Por Bernardo Tobar
Quito, Ecuador
Para ser analista hay que saber, naturalmente, analizar. Y el arte del análisis consiste en tomar el tema, sintonizar con la percepción de la audiencia a la que se quiere llegar, apropiarse de la reflexión sencilla y común a tal público, y enredarla para que el producto final, empaquetado con fraseología y lógica circular, aparente la gravedad, la complejidad y la dificultad digestiva propia de los expertos. ¿Qué habrá querido decir? Si esta es la pregunta que queda flotando, es que un analista habló. Y predijo. Y sentenció. Y la predicción de un analista que se precie de tal es, las más de las veces, negativa, reveladora de aquella pieza del rompecabezas que no encaja -¿acaso hay rompecabezas perfecto?-, con la puntería de un sabueso que olfatea la exacta ubicación de la presa herida, del gallinazo que huele la descomposición.
Si alguien duda que se acerca el Apocalipsis, llamen a un analista que explique el calentamiento global. Si hay que confirmar la corrupción en el manejo de la cosa pública, basta con preguntarle al analista. Y el analista demostrará que los políticos son torpes, que los empresarios son desalmados, que los sindicatos son abusivos, que el Imperio decae, que el euro se hunde, que la prensa no es objetiva, que la Iglesia pierde fieles, que Apple financia empleo indigno en China, que hay una conspiración en ciernes, o la agudísima observación de que la inseguridad campea.
Contar cosas buenas no es rentable, no jala audiencia. A nadie llamaría la atención enterarse que la Tierra no saldrá de su órbita ni dejará de girar alrededor del Sol.

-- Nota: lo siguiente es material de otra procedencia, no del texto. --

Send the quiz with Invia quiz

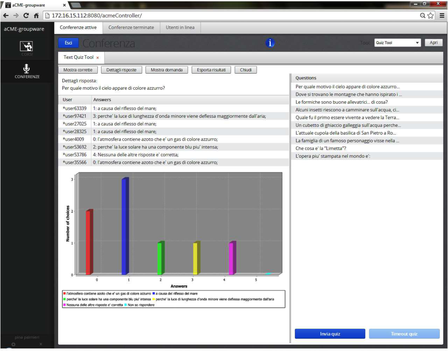[330, 333]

El morbo colectivo pide sangre, denuncia, el vaticinio del fracaso, algún aguafiestas que le de voz a la silenciosa y desarticulada protesta, porque la queja es el más popular de los pasatiempos. El analista típico es un Robin Hood que le arrebata errores marginales a su víctima para alimentar la maledicencia de su público; y al igual que ese ladrón de ricos, el analista se alimenta de los que tienen poder o iniciativa, casi un parásito intelectual que no tendría tema si los gobernantes no dijeran pendejadas. Pero la palabra mal usada es un arma de destrucción masiva. Y repetirla, aun para evidenciar su bajeza, es como remover el bajo fondo de un estanque cristalino en búsqueda de la piedra infame: se acaba enturbiando el agua con el lodo de la duda. Un hombre aprisionado por sus dudas, sus temores, sus desconfianzas intangibles, está más lejos de la libertad que un recluso tras barrotes de acero. Y un hombre que conserva la pasión y el sentido de la vida, sigue construyendo aún desde el limitado espacio de su celda, como Mandela o Victor Frankl.
Hace falta la palabra constructiva. Hay que devolverle a la gente la alegría de vivir, la confianza de que el futuro no está descartado, de que las posibilidades abundan, que las oportunidades esperan a cuantos quieran conquistarlas, que por cada indeseable que se roba titulares en los medios hay miles de personas que hacen lo que deben sin ser notados, que al hacer leña del árbol caído salpican astillas que impiden ver la belleza del bosque. Hay que devolverle el entusiasmo a los micrófonos, a las páginas editoriales, al afán de cada día.